Instructions to follow:
Repeat only the lines from the one containing "Given: Click Tether's 0.13% seven-day change" to the final line below, exactly as they read, and leave every picture out.

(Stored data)

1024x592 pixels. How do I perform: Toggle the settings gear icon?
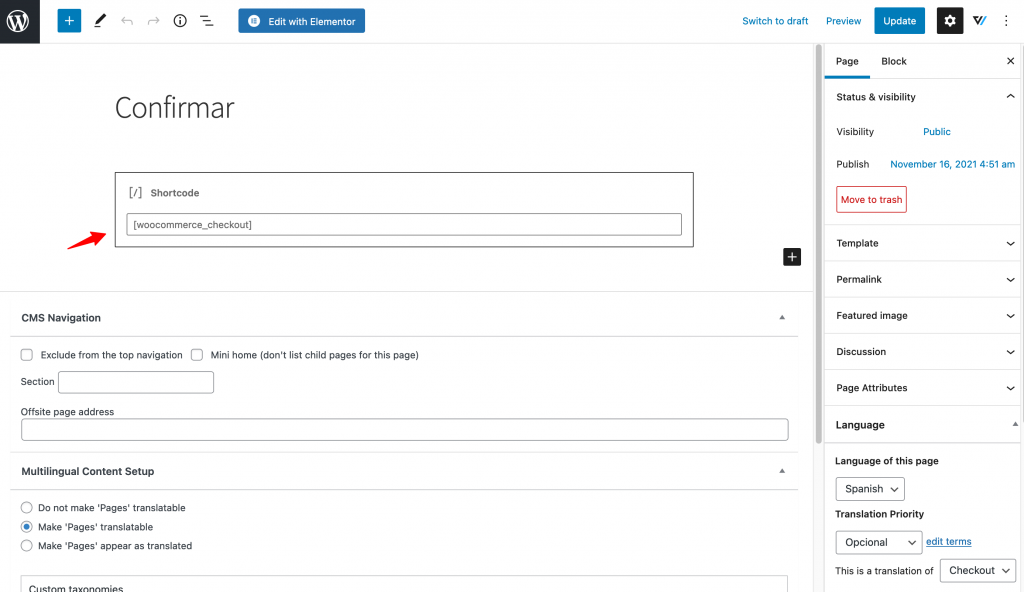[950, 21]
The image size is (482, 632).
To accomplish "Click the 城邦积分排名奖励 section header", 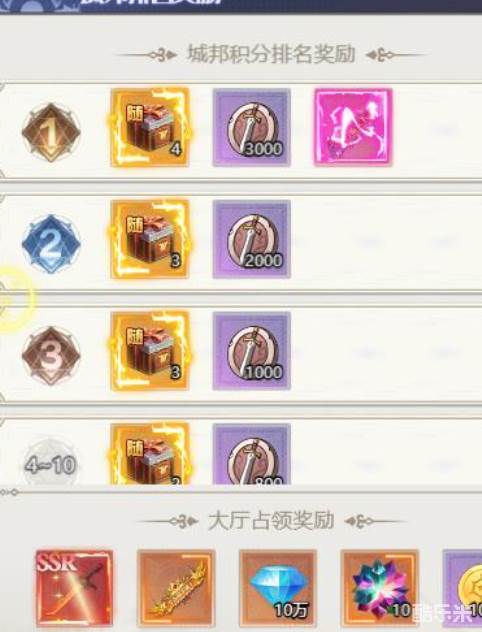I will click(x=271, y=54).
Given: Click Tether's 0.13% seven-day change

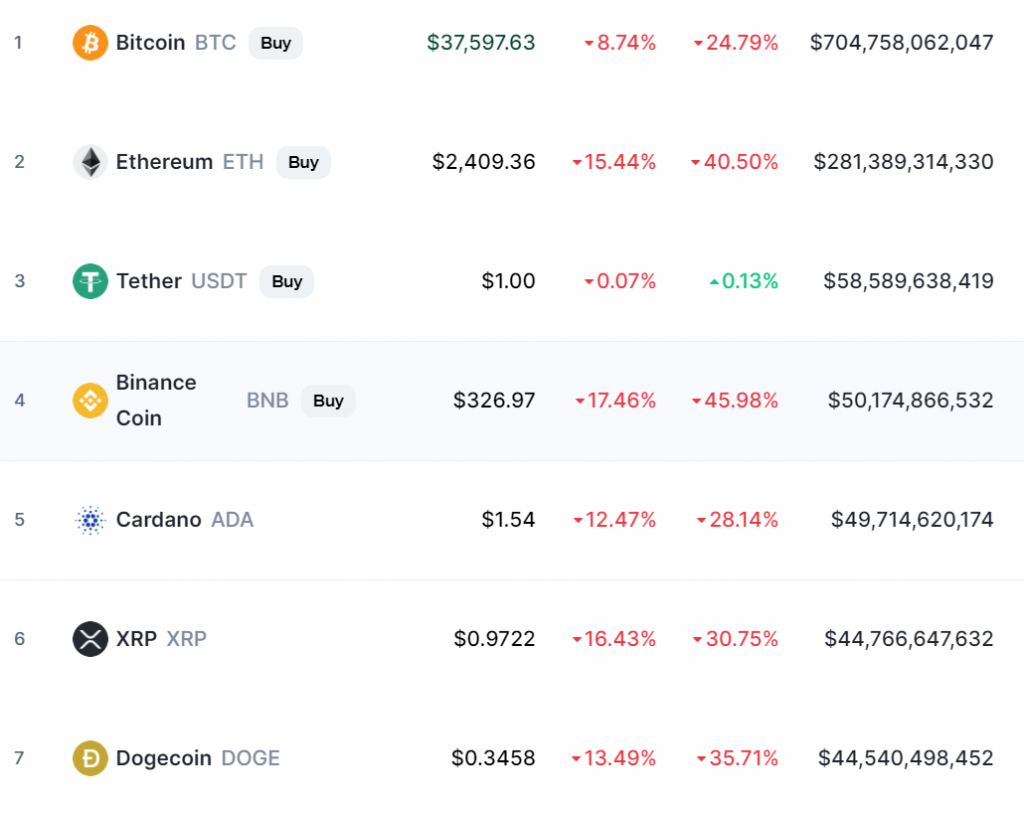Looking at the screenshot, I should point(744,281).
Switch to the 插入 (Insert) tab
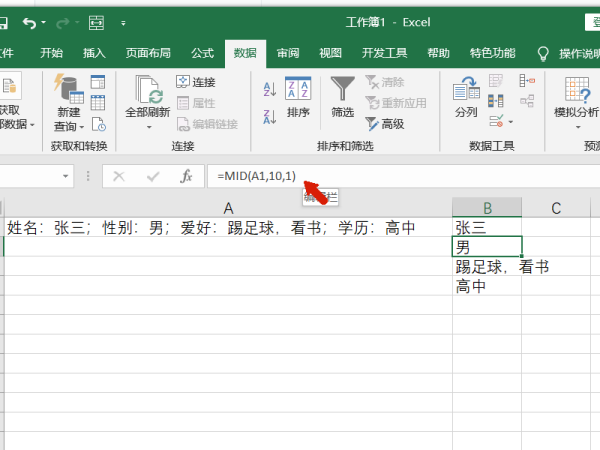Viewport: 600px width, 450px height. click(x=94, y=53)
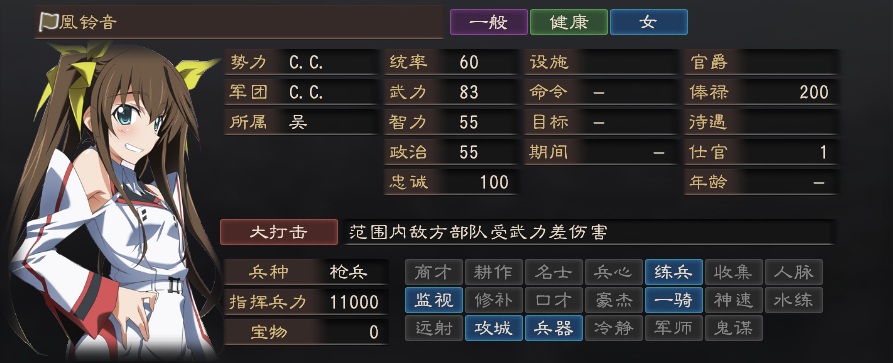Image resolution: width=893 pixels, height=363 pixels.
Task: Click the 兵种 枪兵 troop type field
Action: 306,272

Answer for this exercise:
Given: Click Tether's 0.13% seven-day change

Looking at the screenshot, I should point(744,281).
Switch to the 插入 (Insert) tab
Viewport: 600px width, 450px height. click(x=94, y=53)
Image resolution: width=893 pixels, height=363 pixels.
Task: Click the 兵种 枪兵 troop type field
Action: 306,272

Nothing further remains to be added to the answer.